The Rust trait GlmDatafit adds two methods for this:

pub trait GlmDatafit: Sync + Send {
    fn surrogate_at(
        &self,
        design: &dyn DesignMatrix,
        beta: ArrayView1<f64>,
    ) -> LeastSquares;

    fn loss(
        &self,
        design: &dyn DesignMatrix,
        beta: ArrayView1<f64>,
    ) -> f64;
}

surrogate_at(β) returns a LeastSquares instance with the working response and per-sample weights baked in; the prox-Newton outer loop then hands this to the M1 inner solver. loss(β) computes the original (non-quadratic) loss for convergence reporting.

Worked example: Huber regression

The Huber loss is robust to outliers — quadratic for small residuals, linear for large ones:

\[\begin{split} \ell_\delta(r) = \begin{cases} \frac{1}{2} r^2, & |r| \leq \delta \\ \delta(|r| - \frac{\delta}{2}), & |r| > \delta \end{cases} \end{split}\]

The gradient is \(\partial \ell_\delta / \partial \eta = -\mathrm{clip}(r, -\delta, \delta)\) (where \(r = y - \eta\)), and the Hessian is 1 in the quadratic region, 0 in the linear region.
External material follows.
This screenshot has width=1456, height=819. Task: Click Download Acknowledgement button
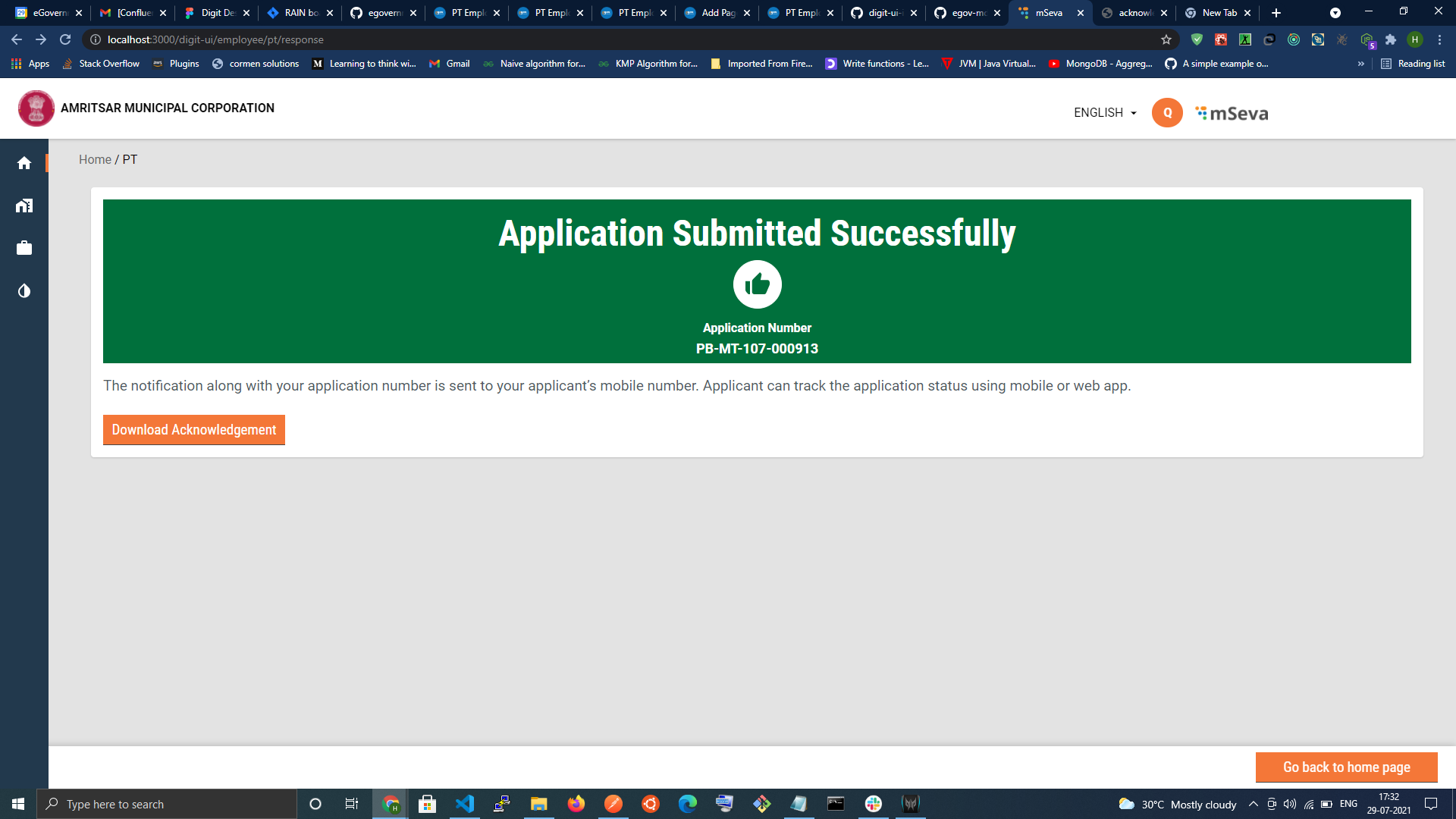tap(194, 430)
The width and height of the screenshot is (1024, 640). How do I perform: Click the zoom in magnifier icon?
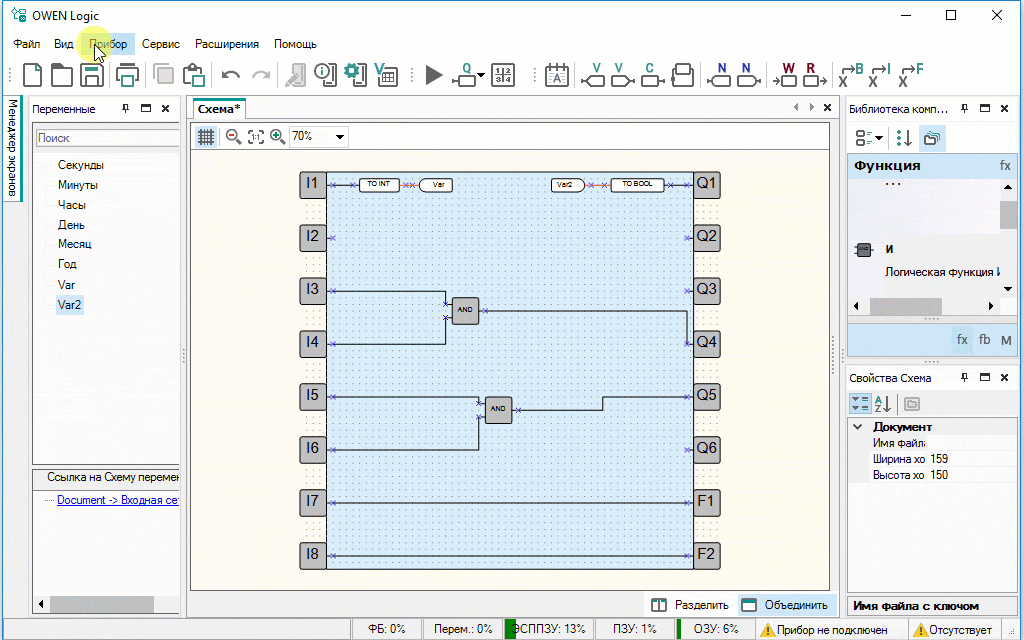[277, 136]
We approximate the Hessian as 1 everywhere for the prox-Newton diagonal — slightly over-bounded in the linear region but always valid (the inner CD just takes smaller steps).

import numpy as np
from numpy.typing import NDArray
from skein_glm.datafits import Datafit


class HuberLoss(Datafit):
    """Huber regression: quadratic for |r| ≤ δ, linear above."""

    def __init__(
        self,
        y: NDArray[np.float64],
        delta: float = 1.345,
        sample_weights: NDArray[np.float64] | None = None,
    ) -> None:
        self.y = np.ascontiguousarray(y, dtype=np.float64)
        self.delta = delta
        self._w = sample_weights

    @property
    def sample_weights(self) -> NDArray[np.float64] | None:
        return self._w

    def value(self, residual: NDArray[np.float64]) -> float:
        r = residual
        d = self.delta
        # Quadratic region: 0.5 r²; linear region: δ(|r| - δ/2).
        abs_r = np.abs(r)
        loss = np.where(
            abs_r <= d,
            0.5 * r ** 2,
            d * (abs_r - 0.5 * d),
        )
        if self._w is not None:
            loss = loss * self._w
        return float(loss.mean())

    def init_residual(
        self,
        x: NDArray[np.float64],
        beta: NDArray[np.float64],
    ) -> NDArray[np.float64]:
        # Residual r = y - Xβ. Sign convention: positive r means
        # we under-predicted, matching the Datafit trait expectation.
        return self.y - x @ beta

    def coord_lipschitz(self, x: NDArray[np.float64], j: int) -> float:
        # Hessian upper bound: 1 (quadratic region) per sample.
        # Lipschitz of ∂ℓ/∂β_j is bounded by (1/n) · Σ w_i · x_ij².
        n = x.shape[0]
        col = x[:, j]
        if self._w is None:
            return float((col ** 2).sum() / n)
        return float((self._w * col ** 2).sum() / n)

Validation

rng = np.random.default_rng(0)
n, p = 500, 5
X = rng.standard_normal((n, p))
true_beta = np.array([1.0, -2.0, 0.5, 0.0, 0.0])
y_clean = X @ true_beta
# Add 5% outliers — Huber should ignore them; LS would be biased.
y = y_clean + 0.1 * rng.standard_normal(n)
outlier_idx = rng.choice(n, size=int(0.05 * n), replace=False)
y[outlier_idx] += 50.0 * rng.standard_normal(len(outlier_idx))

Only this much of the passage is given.